Everything that happened in the worlds of superannuation, funds management and investment administration last month… The Australian exchange traded fund (ETF) market is expected to grow to more than $6 billion in assets under management during 2011, according to analysis from Russell Investments. Greater investor understanding and the death of trailing commissions, which ETF providers have never paid, are credited for the expected surge. There was almost $4bn in ETFs at December 2010. Access Capital Advisers will bow out of Westscheme by the end of 2011, following that fund’s roll-in into AustralianSuper.

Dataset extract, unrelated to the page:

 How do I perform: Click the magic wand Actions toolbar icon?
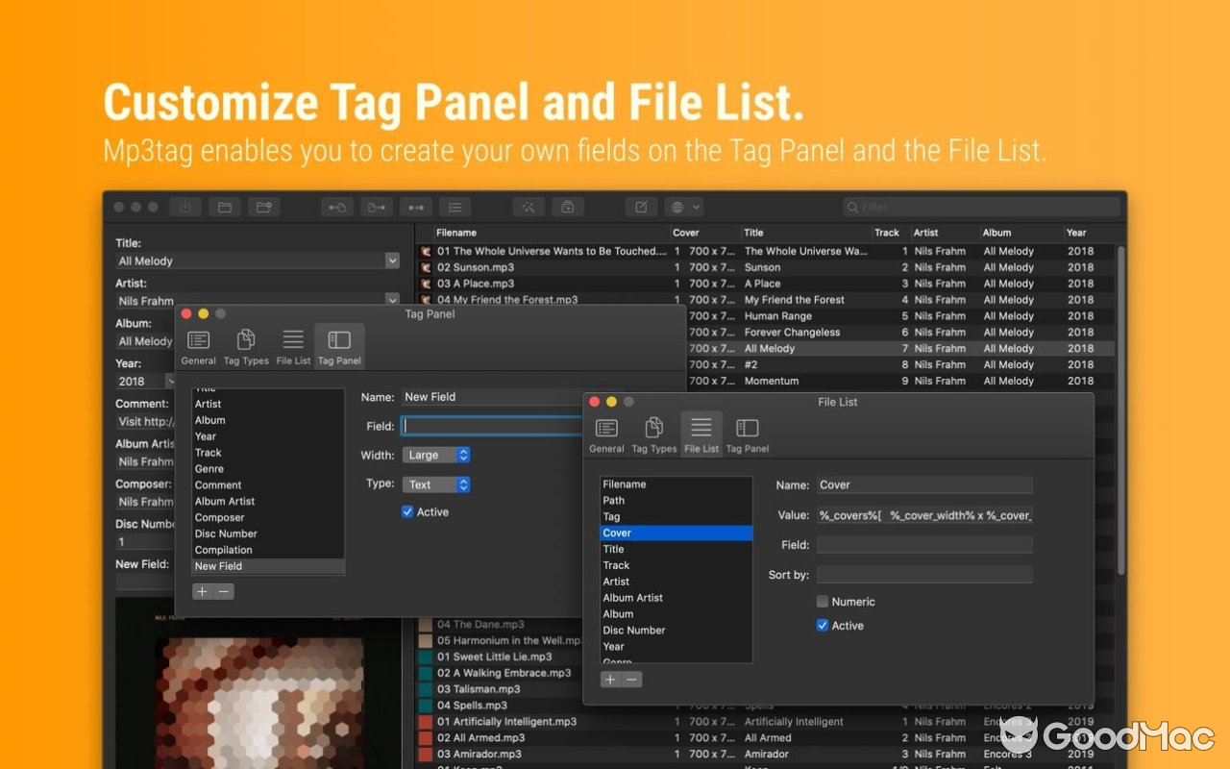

However, its foundation client, MTAA Super, signed its first-ever fixed-term contract with the asset consultant. Under the agreement, Access Capital will advise the $6 billion industry fund on asset allocation, currency hedging, manager configuration for listed asset classes, designing and monitoring liquidity and risk controls across alternative assets and the acquisition and management of a broad range of alternatives. The contract is for five years. HSBC Securities Services’ unit registry division completed global implementation of an image and workflow system, called AWD. The custodian claimed the system will spur efficiency gains in high-volume functions such as shareholder subscriptions, redemptions and account opening.

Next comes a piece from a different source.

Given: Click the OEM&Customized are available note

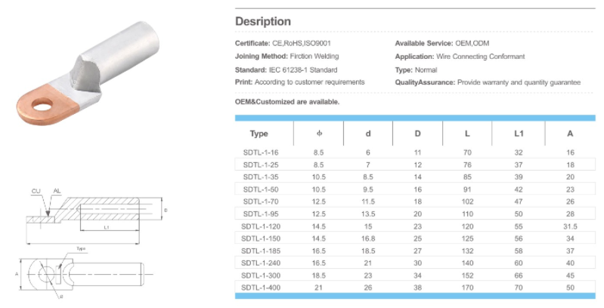Looking at the screenshot, I should click(x=287, y=101).

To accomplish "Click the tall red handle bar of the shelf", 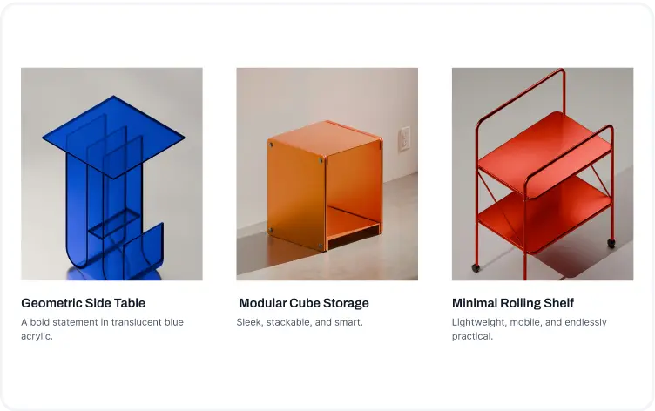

AMP Capital Investors bolstered its multiasset group with the appointment of Debbie Alliston, the BT and Apostle Asset Management veteran, as head of portfolio management. A former product manager with Goldman Sachs Asset Management in New York, Silvana Lau, also joined in a senior client liaision role. BNP Paribas Securities Services (BNP PSS) finally weaned itself off the proprietary legacy systems it inherited from foundation client, AMP Capital Investors. It announced that all Australasian clients had been moved to a single operating platform built on third-party software: DST Global Solutions’ HiPortfolio as the core investment accounting platform, Milestone Group’s pControl to cut unit prices from the data sent by HiPortfolio; TrustArchitect as the unit registry platform; Smartstream’s TLM for reconciliation and Checkfree for trade capture and ‘enrichment’ with details that allow for settlement.

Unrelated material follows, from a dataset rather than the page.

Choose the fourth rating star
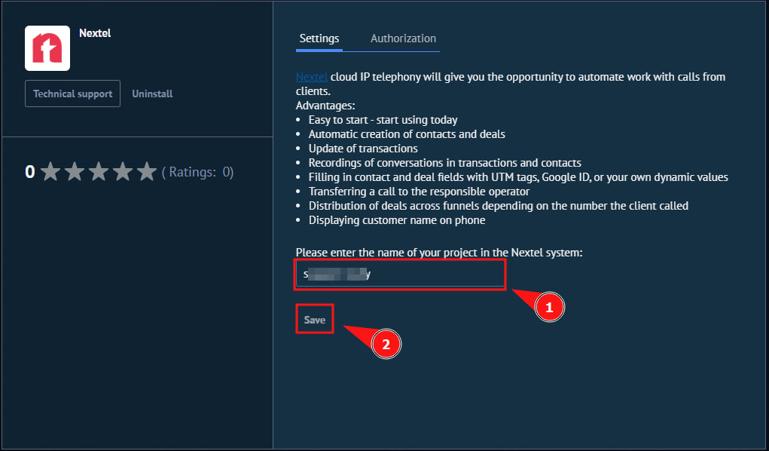This screenshot has width=769, height=451. (123, 172)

BNP PSS head of IT, Mark Harrison, said the use of off-the-shelf software would allow the custodian’s systems to be updated for regulatory change much faster than before. He admitted “vendor management” would become more important in getting prompt attention to any concerns, but was able to point to his long relationships with many of the vendors in question. While at AMP, for instance, he negotiated Australia’s first third-party agreement with DST for HiPortfolio more than 10 years ago. Funds with group insurance through IUS are likely to re-tender following the sale of its underwriter to QBE and the defection of key executives to Zurich, which has internalised its distribution of group life in Australia for the first time.